Work required: Check every line below, and copy those that include "agent".

(Entries taken from a collection)
***

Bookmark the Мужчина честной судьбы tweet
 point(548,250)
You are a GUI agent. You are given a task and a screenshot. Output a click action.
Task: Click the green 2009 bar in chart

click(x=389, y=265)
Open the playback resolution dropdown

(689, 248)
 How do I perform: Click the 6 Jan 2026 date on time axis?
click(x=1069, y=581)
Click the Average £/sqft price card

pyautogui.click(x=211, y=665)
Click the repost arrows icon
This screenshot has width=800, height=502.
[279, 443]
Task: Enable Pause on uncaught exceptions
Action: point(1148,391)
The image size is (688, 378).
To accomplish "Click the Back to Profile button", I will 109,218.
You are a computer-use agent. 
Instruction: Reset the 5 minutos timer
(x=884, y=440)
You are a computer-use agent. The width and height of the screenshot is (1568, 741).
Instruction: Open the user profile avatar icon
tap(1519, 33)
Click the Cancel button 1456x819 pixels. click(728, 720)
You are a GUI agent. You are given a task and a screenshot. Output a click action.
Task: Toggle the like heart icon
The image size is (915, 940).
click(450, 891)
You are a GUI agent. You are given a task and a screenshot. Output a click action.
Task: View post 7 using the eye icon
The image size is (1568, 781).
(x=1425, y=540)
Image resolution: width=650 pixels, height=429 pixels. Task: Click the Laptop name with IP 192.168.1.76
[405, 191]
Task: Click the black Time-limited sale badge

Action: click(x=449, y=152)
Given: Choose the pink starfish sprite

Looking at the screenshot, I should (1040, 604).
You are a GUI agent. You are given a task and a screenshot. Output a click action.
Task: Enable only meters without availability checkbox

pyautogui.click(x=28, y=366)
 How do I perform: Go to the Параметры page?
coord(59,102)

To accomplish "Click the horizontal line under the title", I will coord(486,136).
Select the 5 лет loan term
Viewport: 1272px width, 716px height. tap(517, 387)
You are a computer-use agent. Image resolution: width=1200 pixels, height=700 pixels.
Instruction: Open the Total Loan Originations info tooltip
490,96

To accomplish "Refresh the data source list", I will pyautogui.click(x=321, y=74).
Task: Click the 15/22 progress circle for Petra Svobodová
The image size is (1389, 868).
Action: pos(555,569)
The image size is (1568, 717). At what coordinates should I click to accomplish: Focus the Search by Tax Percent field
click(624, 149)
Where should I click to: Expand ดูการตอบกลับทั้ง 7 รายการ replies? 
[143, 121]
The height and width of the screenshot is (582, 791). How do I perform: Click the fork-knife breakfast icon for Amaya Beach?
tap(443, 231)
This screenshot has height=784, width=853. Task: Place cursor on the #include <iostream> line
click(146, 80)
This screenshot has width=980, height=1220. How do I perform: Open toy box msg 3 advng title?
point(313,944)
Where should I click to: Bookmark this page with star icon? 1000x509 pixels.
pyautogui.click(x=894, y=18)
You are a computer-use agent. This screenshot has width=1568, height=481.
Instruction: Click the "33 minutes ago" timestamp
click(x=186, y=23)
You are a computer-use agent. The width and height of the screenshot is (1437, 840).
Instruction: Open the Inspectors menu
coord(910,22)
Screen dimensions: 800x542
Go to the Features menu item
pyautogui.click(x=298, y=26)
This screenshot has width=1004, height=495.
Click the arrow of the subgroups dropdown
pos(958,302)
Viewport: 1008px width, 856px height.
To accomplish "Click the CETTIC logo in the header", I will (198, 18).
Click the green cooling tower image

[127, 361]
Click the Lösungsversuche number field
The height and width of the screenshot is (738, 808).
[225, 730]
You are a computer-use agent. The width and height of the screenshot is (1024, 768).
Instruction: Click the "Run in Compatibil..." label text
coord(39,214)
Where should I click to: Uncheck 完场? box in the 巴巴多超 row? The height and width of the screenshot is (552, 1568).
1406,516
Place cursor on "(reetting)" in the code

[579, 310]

***

Answer area:
You are a GUI agent. You are given a task and a screenshot. Output a click action.
You are a computer-use agent. 
You are a computer-use agent. The width and height of the screenshot is (1568, 741).
You are a GUI agent. You are given a task and a screenshot. Output a click action.
You are a GUI agent. You are given a task and a screenshot. Output a click action.
You are a GUI agent. You are given a task and a screenshot. Output a click action.
You are a computer-use agent. Image resolution: width=1200 pixels, height=700 pixels.
You are a computer-use agent. This screenshot has width=1568, height=481.
You are a computer-use agent. The width and height of the screenshot is (1437, 840).
You are a computer-use agent. The width and height of the screenshot is (1024, 768).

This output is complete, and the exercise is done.